Fort Worden Historical State Park History
Fort Worden Historical State Park preserves an example of a US Army defense project from the beginning of the 20th century. Its strategic location on a high bluff at the entrance to Puget Sound also features sweeping vistas of the islands, waterways and mountain ranges that have attracted people here for millennia.
Indigenous Lands
This park’s location on Quimper Peninsula lies within the traditional territories of Coast Salish Indigenous people whose present-day descendants include members of the Jamestown S’Klallam Tribe, Port Gamble S’Klallam Tribe, Lower Elwha Klallam Tribe, Lummi Nation, Tulalip Tribes, Suquamish Tribe, Quileute Tribe, and Swinomish Indian Tribal Community. For thousands of years this area and the waters of Admiralty Inlet have provided a habitat for a diverse community of life that forms the basis of their cultures.

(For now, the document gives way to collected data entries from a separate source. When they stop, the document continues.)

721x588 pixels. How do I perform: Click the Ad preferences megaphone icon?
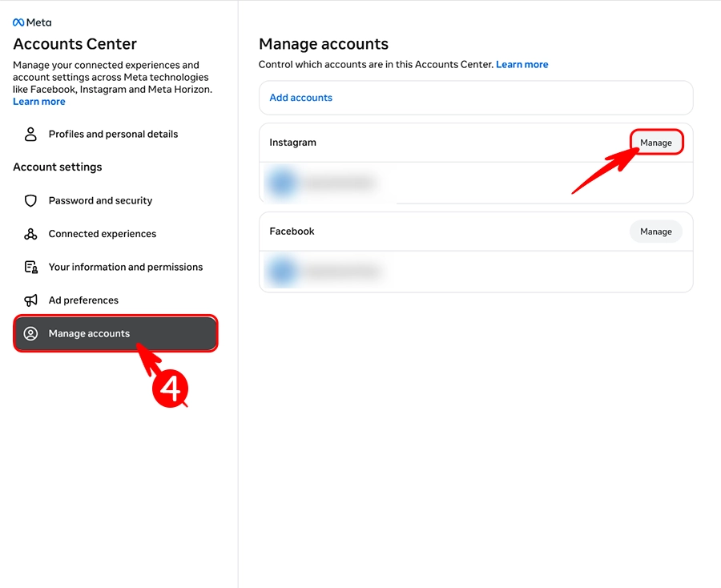pyautogui.click(x=31, y=300)
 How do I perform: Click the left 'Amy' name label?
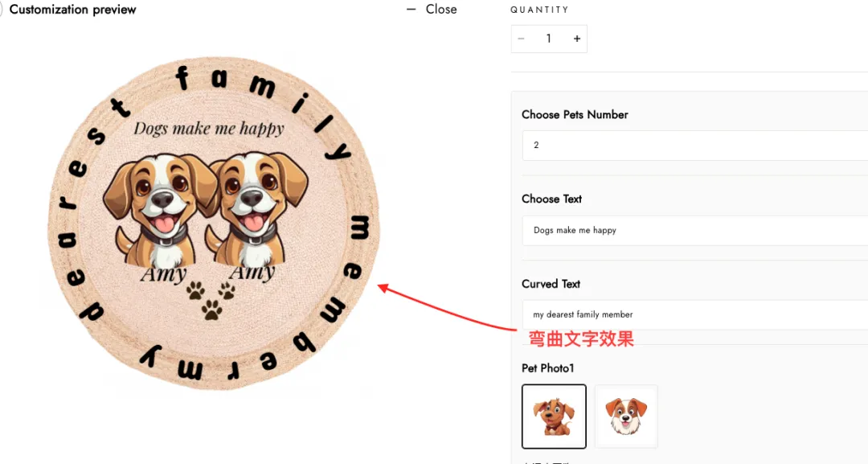point(163,274)
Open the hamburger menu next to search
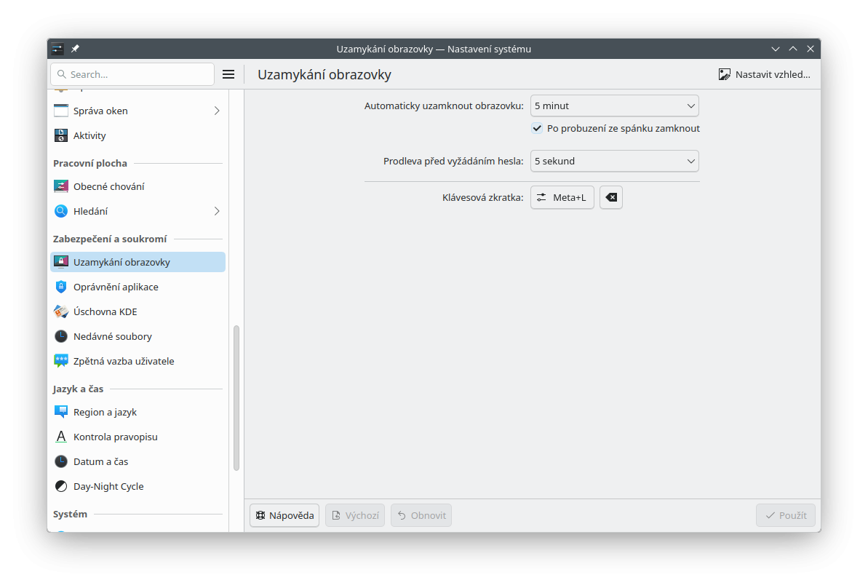Image resolution: width=868 pixels, height=588 pixels. (x=228, y=74)
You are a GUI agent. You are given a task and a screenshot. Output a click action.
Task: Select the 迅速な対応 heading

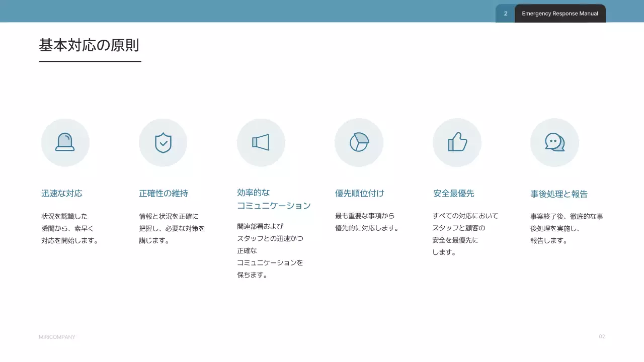(62, 194)
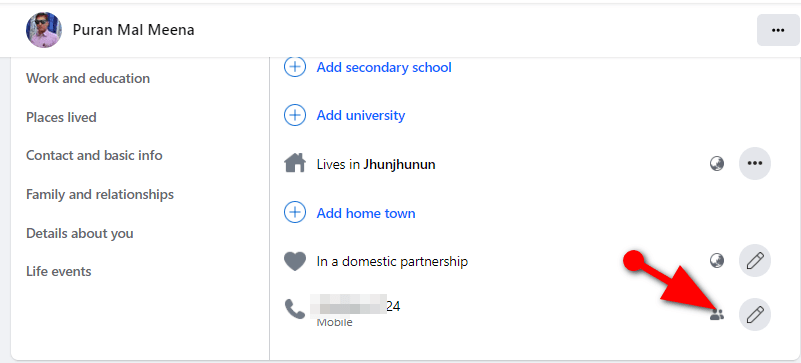Open options menu for Lives in Jhunjhunun

(755, 163)

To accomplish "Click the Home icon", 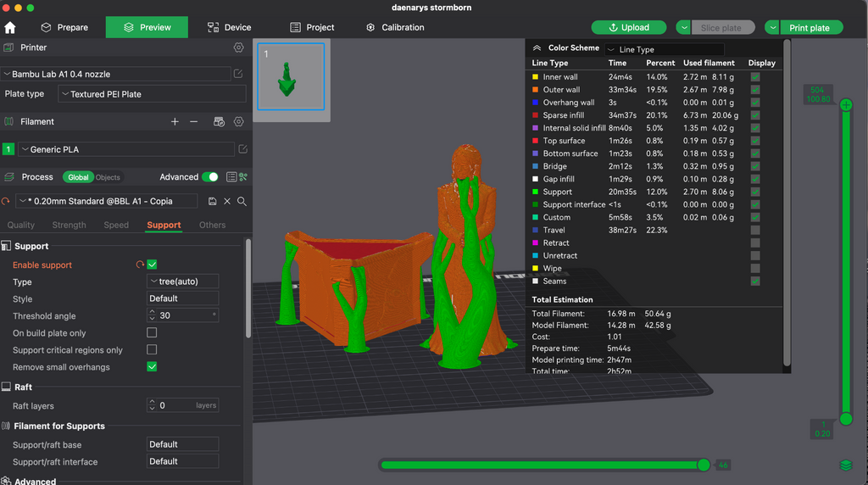I will point(10,27).
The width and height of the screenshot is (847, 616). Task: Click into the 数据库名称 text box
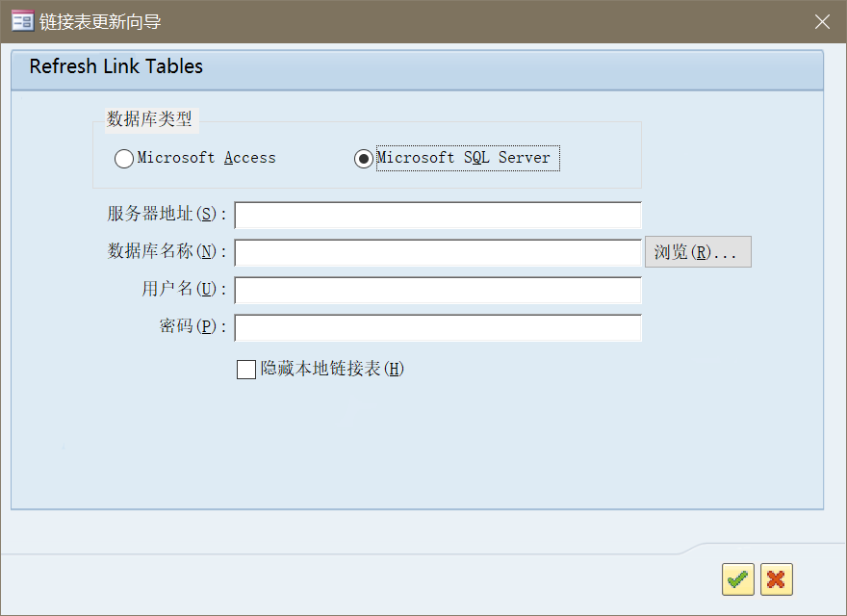pos(438,253)
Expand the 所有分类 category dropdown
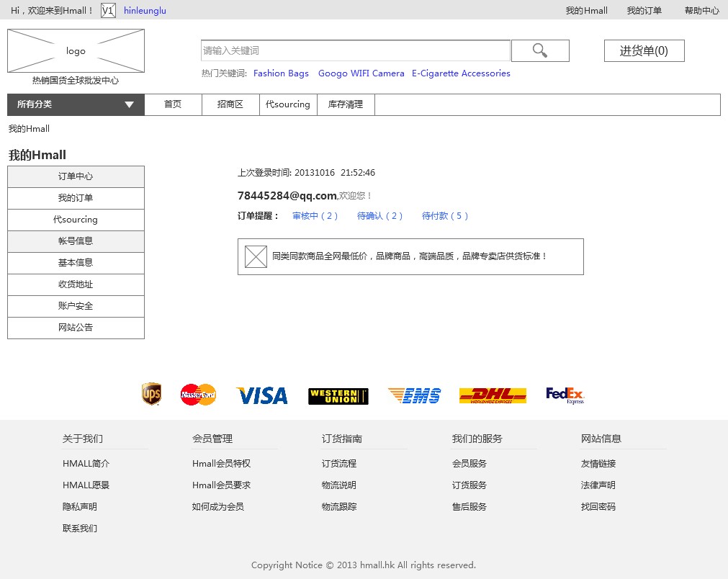The height and width of the screenshot is (579, 728). click(x=76, y=104)

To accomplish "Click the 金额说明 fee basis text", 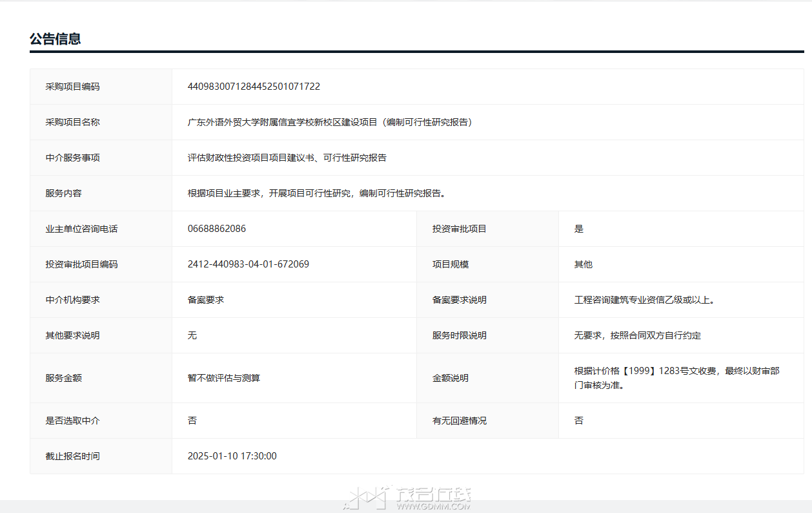I will click(676, 378).
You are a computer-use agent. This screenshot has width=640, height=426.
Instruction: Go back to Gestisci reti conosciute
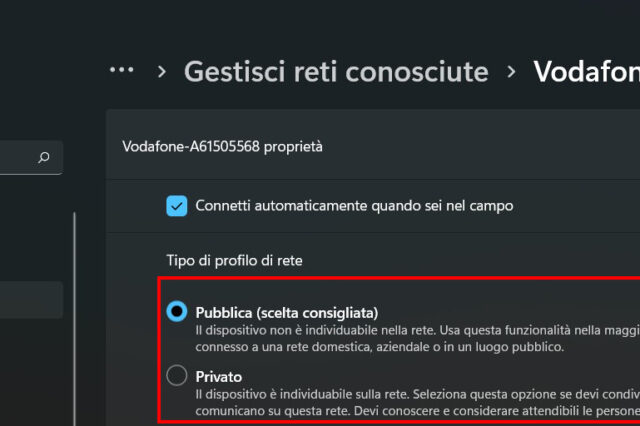coord(336,72)
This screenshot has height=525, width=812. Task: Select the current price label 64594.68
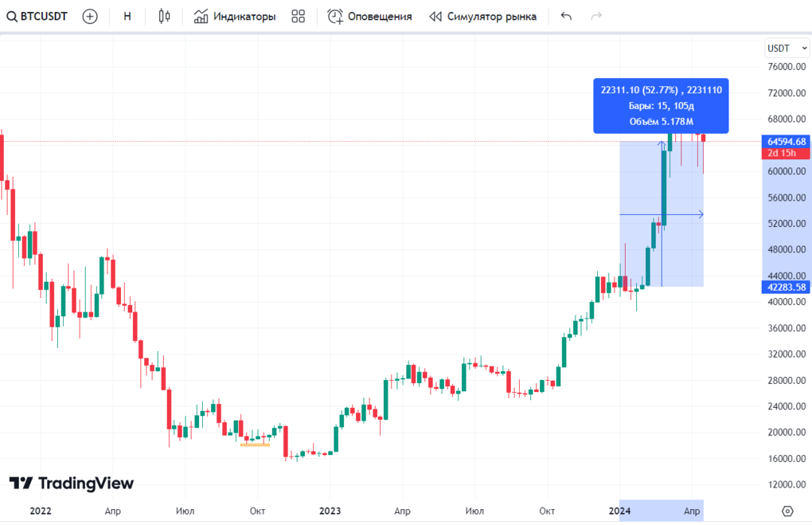787,142
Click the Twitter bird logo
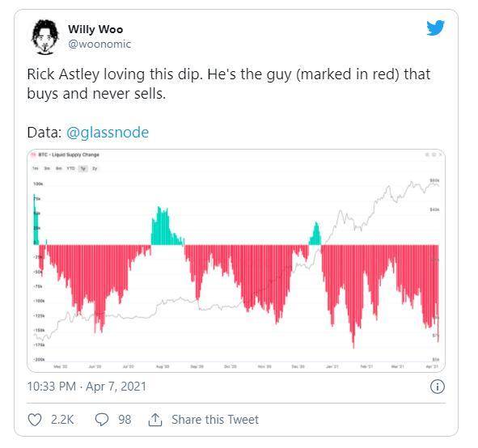This screenshot has height=448, width=478. coord(435,28)
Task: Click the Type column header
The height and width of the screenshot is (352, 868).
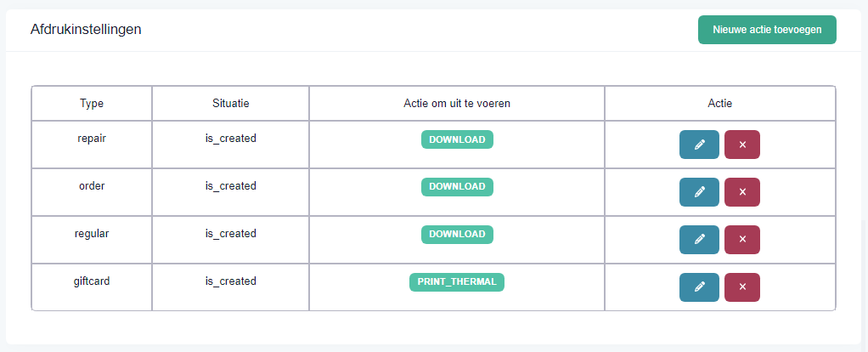Action: pos(92,103)
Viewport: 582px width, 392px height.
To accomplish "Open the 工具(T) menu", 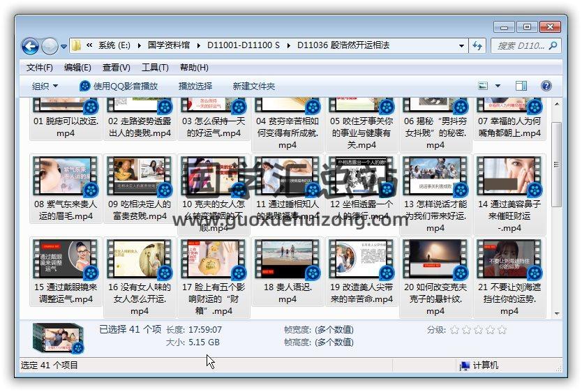I will coord(155,68).
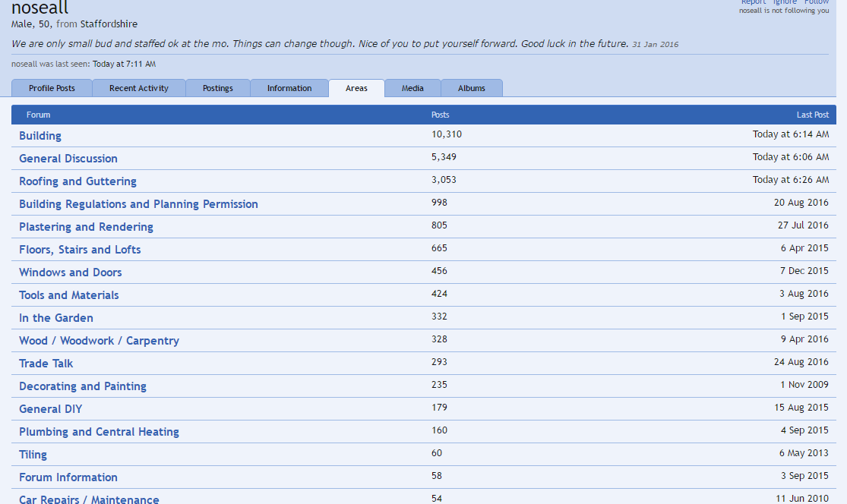Switch to the Media tab
This screenshot has height=504, width=847.
click(x=412, y=88)
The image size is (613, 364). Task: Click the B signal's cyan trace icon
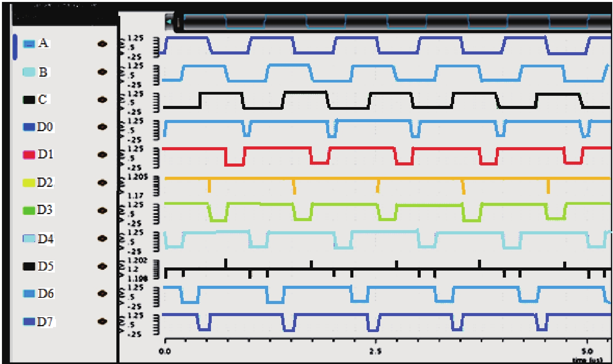[29, 72]
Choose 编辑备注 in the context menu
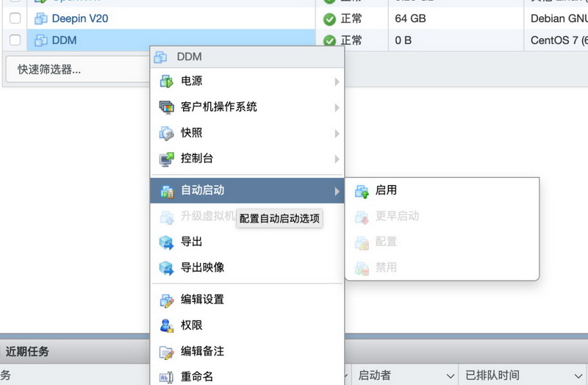This screenshot has width=588, height=385. [x=202, y=351]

A long-established natural portage route across today’s Fort Worden State Park was used by Indigenous travelers to avoid challenging currents and waves at the tip of Point Wilson when passing from North Beach to village sites at the south end of Port Townsend.
Local tribes ceded ownership of the area to the US federal government under duress in the Treaty of Point No Point in 1855, keeping rights to harvest natural resources in their usual and accustomed places, including the lands and waters around Quimper Peninsula. After government land surveys were completed in 1858, European-American homesteaders and land speculators acquired land as Donation Land Claims in the vicinity of today’s city of Port Townsend. On September 22, 1866, President Andrew Johnson signed an executive order withdrawing land at 24 strategic sites throughout the Salish Sea as military reservations for possible defensive fortifications. One of those was the 464-acre Point Wilson Military Reservation at the northeastern tip of Quimper Peninsula, later reduced by 156 acres to accommodate the Donation Land Claim of Francis Pettygrove. Pettygrove was a founder of the city of Portland, Oregon, who had moved to the Port Townsend area in 1851.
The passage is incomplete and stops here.